Document section:
Staff members honored in program

    The 20th year of UCSD’s staff recognition program honored 10 staff members who contributed significantly to the campus and the city of San Diego. The honorees were recognized at the UCSD Exemplary Staff Employee of the Year award ceremony last week.

    Leann Cortimiglia, principal staff employee of the year, was honored for her work as a nurse at the UCSD Regional Burn Center. Cortimiglia also made an impact at home, as a foster mother to five burn-center patients.

    Aaron Borovoy, a senior publications coordinator, has been a leading coordinator in UCSD Publications projects and has developed software that tracks and integrates campus publication projects. Borovoy’s software responds quicker to client needs and generates financial and staffing reports, saving hours of labor. Borovoy’s achievements reached celebratory status after city councilmember Toni Atkins proclaimed an “Aaron Borovoy Day” in the third district of San Diego.

    Penny Dockry serves as program manager for the Center for Marine Biodiversity and Conservation at the Scripps Institution of Oceanography and was honored for her role in CMBC’s growth into a multimillion-dollar operation.

    Other honorees included senior custodian supervisor Theotis Duncun, Lourdes Felix, executive assistant to the vice chancellor of health sciences and director of catering Julia Engstrom.

    White faculty leading on campuses

    A national study by the U.S. Department of Education reported that white faculty members outnumber all other ethnicities in higher education teaching positions. On average, 80.3 percent of full-time college faculty members are white, according to the data.

    The report also showed that, while Asian faculty members outnumber black faculty members at public doctoral universities, the number of black teachers is greater than the number of Asian teachers at community colleges.

    The report also examined the gender ratios of college faculty, which are split almost evenly at community colleges, according to the data.

    Teaching positions at public doctoral universities, however, are only 32.7 percent filled by females.

    Scientists find new way to map quakes

    Scientists at the Scripps Institution of Oceanography have found a new way of imaging the Sumatra-Andaman earthquake, which caused a devastating tsunami last December and killed hundreds of thousands of people in South Asia.

Data section:

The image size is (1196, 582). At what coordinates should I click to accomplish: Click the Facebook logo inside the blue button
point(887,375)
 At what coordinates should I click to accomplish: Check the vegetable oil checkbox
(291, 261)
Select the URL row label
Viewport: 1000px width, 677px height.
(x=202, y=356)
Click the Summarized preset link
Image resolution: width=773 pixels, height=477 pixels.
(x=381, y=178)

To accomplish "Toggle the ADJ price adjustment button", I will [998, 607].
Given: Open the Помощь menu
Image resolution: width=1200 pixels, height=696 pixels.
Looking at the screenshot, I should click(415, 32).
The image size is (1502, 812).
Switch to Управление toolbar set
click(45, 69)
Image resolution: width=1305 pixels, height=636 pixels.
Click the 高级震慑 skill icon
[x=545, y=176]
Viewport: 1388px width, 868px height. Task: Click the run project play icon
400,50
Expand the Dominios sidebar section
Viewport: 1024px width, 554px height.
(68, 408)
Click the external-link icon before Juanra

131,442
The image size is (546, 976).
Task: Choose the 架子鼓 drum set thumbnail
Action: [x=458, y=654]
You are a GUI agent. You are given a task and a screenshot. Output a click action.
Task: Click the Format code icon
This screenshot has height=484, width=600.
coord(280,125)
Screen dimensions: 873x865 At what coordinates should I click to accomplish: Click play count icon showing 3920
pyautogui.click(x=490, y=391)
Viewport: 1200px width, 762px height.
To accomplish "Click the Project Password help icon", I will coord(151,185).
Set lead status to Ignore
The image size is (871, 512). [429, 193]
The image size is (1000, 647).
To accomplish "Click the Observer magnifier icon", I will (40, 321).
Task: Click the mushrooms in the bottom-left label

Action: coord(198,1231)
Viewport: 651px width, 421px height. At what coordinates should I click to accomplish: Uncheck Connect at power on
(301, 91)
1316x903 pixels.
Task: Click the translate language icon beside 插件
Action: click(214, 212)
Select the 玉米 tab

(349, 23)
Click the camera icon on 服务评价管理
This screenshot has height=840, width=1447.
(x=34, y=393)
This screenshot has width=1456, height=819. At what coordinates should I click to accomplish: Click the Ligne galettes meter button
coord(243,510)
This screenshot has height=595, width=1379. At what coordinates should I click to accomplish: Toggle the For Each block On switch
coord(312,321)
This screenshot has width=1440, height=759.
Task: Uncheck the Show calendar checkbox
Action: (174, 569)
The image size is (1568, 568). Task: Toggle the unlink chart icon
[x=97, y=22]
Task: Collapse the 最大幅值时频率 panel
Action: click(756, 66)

Problem to work on: Continue the campus news briefs above, starting right after the sentence about imaging the Sumatra-Andaman earthquake.

Response to the task:
    The new methods have exposed unique perspectives on the location of the quake, which scientists now believe to have occurred farther north than originally reported.

    By using the earliest seismic waves created by an earthquake to construct in-depth images of earth movements within 30 minutes, the scientists said they hope their research will aid in the development of public-warning and tsunami-alert systems.

    Hidden emotions influence consumption

    Exposure to subliminal facial expressions affects student consumption of liquids, according to studies led by UCSD associate professor of psychology Piotr Winkielman.

    Study subjects were subliminally shown photographs of happy, angry or neutral faces, then offered water and lemon-lime Kool-Aid.

    Winkielman found that subjects drank almost twice as much when exposed to the hidden smiles than frowns.

    Test subjects were not aware of emotional change, even if their actions had changed after emotional cues.

    Government to look at collegiate steroid use

    The National Collegiate Athletics Association has become one of the many sporting leagues to come under scrutiny because of steroid scandals. Legislation was passed by a the Government Reform Committee last week that requires the Government Accountability Office to investigate steroid use of athletes on college campuses and steroid policies of college sports departments. The legislation would also establish a separate commission that would report to Congress the use of steroids in college athletics and suggest ways to stem steroid use. The bill requires approval from the House of Representatives before becoming law.